Hybrid working

In recent weeks, hybrid working has been discussed at length by the media and business leaders alike. However, the hybrid model is not a flawless one, and there are still wrinkles that need to be ironed out.

 One interesting take was Emma Jacobs’ recent long read for the Financial Times where she argues that mismanagement of hybrid working could result in the formation of an office clique – a ‘two-tier workforce’ divided between office and home. For many, this is unchartered territory, so how can businesses navigate the new world of work as lockdown eases this summer?

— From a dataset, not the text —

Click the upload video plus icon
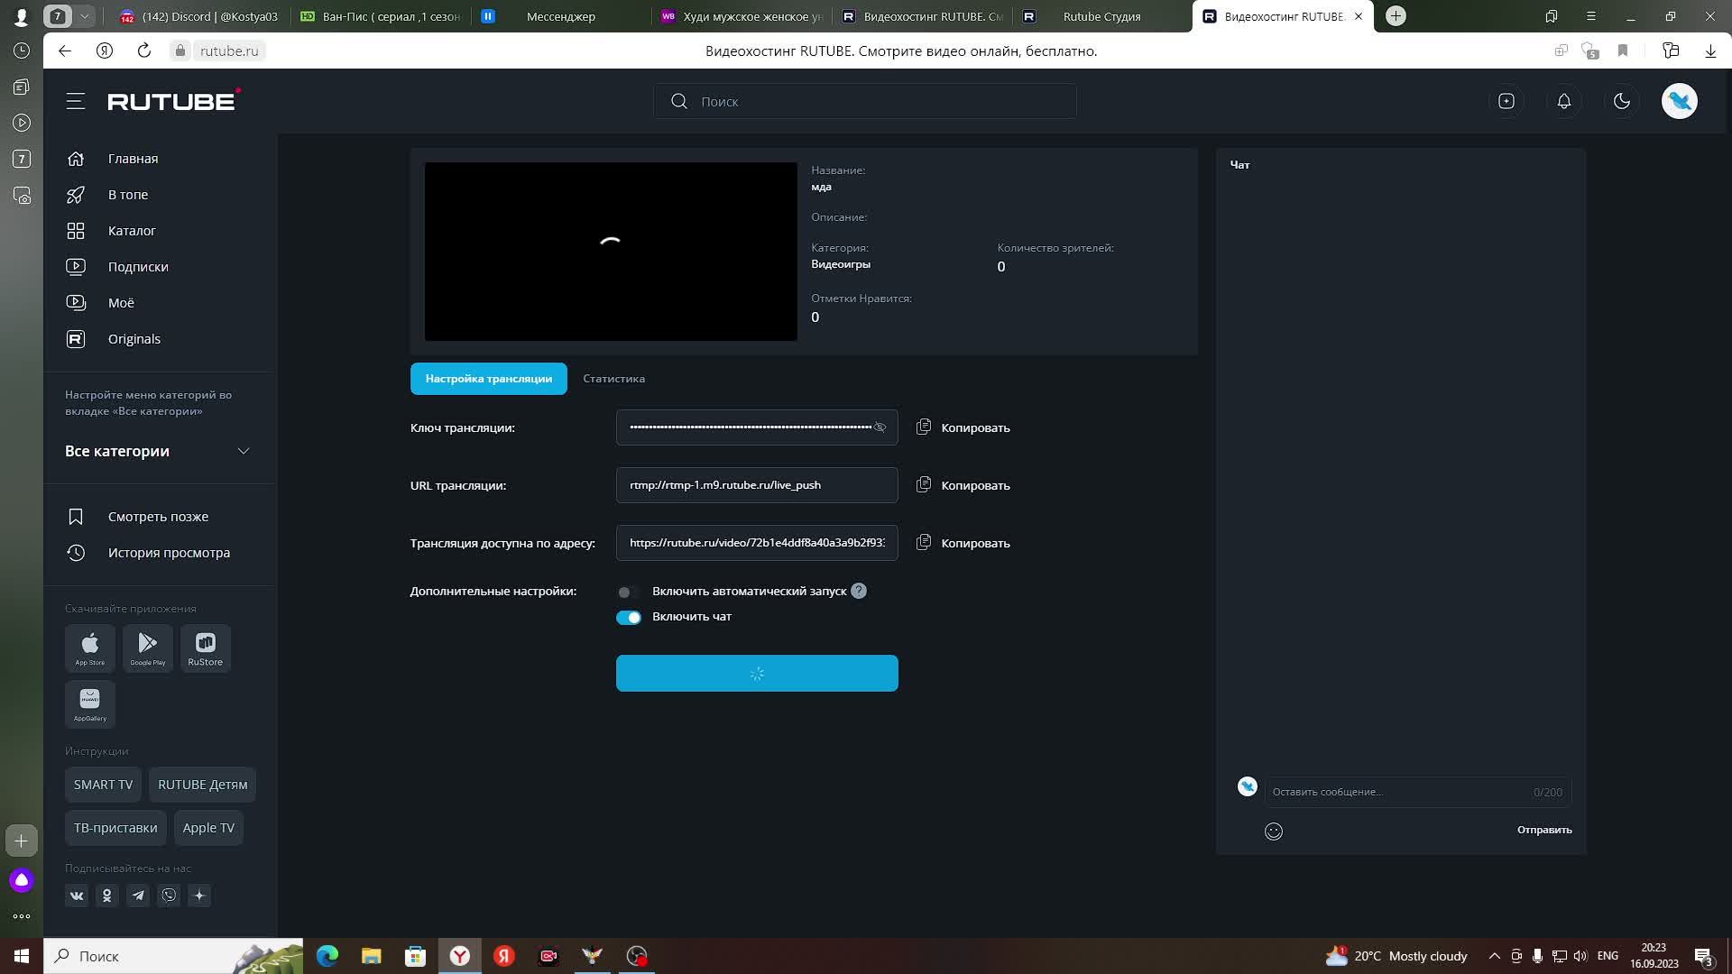This screenshot has height=974, width=1732. click(x=1506, y=101)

 As Emma rightly points out, “as employers try to configure ways of working, they need to scrutinise workplace culture and find out why employees might prefer to be at home”. Ultimately, to reintegrate teams effectively, hybrid working strategies must be tailored to varying business and employee needs. There is no one-size-fits-all solution.

 In fact, there are new office products that have been developed in response to increased demand for flexibility, like our recently launched Hub & Flex. The next chapter of the pandemic is, therefore, about understanding our new-found habits and then harnessing tools that facilitate greater flexibility. New working models must work for the entirety, not just the majority, of the workforce.

 With City A.M reporting last week that three quarters of London businesses are planning to return to the office in some form by September, the road to recovery is underway. But which businesses will adapt and evolve, and which will fall behind?